In conclusion, we consider that the diversity in the pattern of bone density distribution that we report here in the two toothed whale families may be related to other structural traits that set them apart. Delphinidae and Ziphiidae seem to share a very similar organization of the facial muscles, a fact that does not account for different BMD patterns. The peculiar modalities of intra-specific aggressive interactions and the diving patterns may be relevant for the evolution of diverse distribution of calcium salts in the rostrum. Our results do not allow us to state positively which factor most influenced the shape and the bony structure of the face. However, a higher BMD in the center of the rostrum of beaked whales could serve both as protection during clashes with rivals and as ballast to aid deep diving. Future broader studies could ascertain whether other Ziphiidae (including large members of the genera Hyperoodon and Berardius) show the same bone density pattern as the con-familiars, thus possibly further supporting one or more of the hypotheses presented here. Another aspect to be cleared concerns the possible sexual dimorphism of the BMD patterns: the data we gathered are not sufficient to state clearly whether gender affects or not the BMD pattern. Future studies could further investigate this issue, besides possible relationships with teeth position or length/thickness of the rostrum, relying on a higher number of specimens belonging to both families.

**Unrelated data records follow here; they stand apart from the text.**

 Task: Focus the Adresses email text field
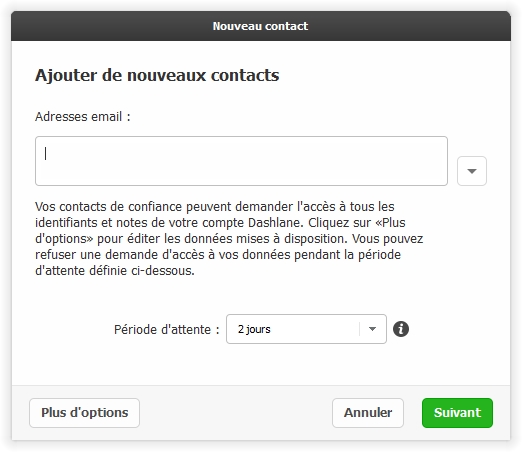(x=241, y=161)
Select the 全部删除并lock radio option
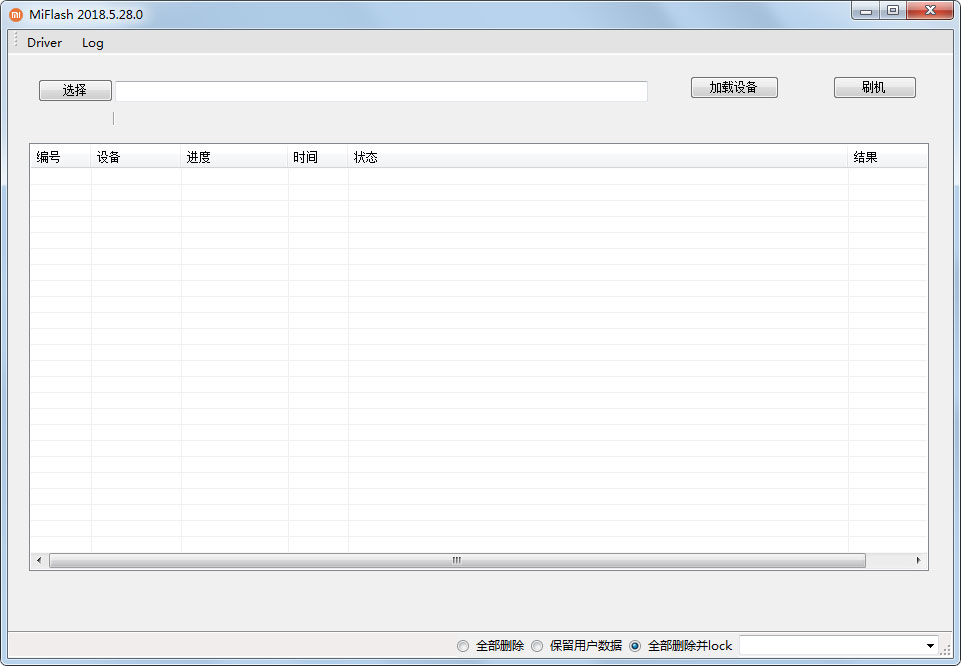This screenshot has width=961, height=666. tap(635, 646)
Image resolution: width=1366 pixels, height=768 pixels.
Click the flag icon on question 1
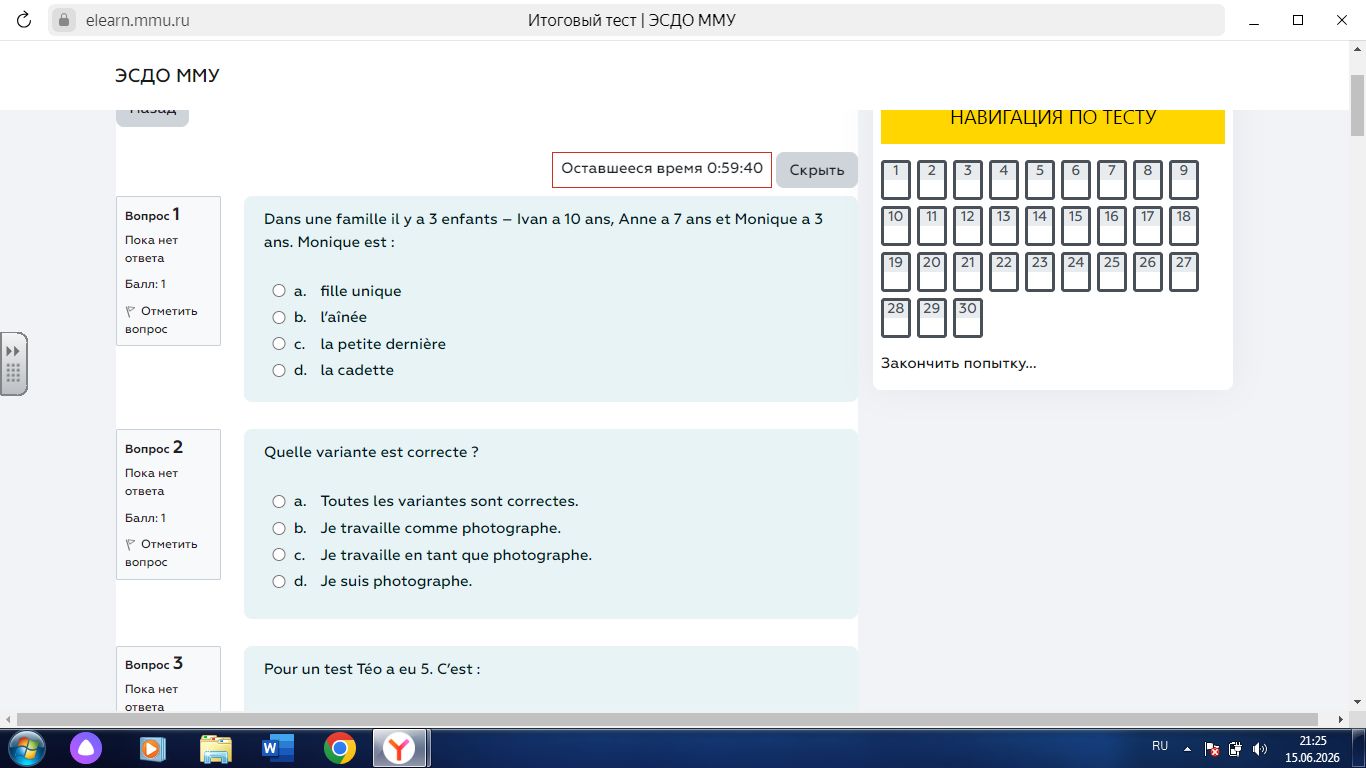(x=130, y=311)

The authors thank Dr. Roberto Poggi, Director of the “G. Doria” Museum of Natural History of Genova (Italy), for allowing them to use the precious specimens of the collections. They also thank Emanuele Zanetti, Giuseppe Palmisano, and Maristella Giurisato of the University of Padova; and Ermano Bianchi, Giorgio Bardelli e Ermanno Montanara of the Museum of Natural History of Milan, for their qualified and tireless technical assistance. They thank Dr. Beniamino Fiore and Dr. Monica Soncini of the Politecnico di Milano for the useful insights during the initial planning of this study.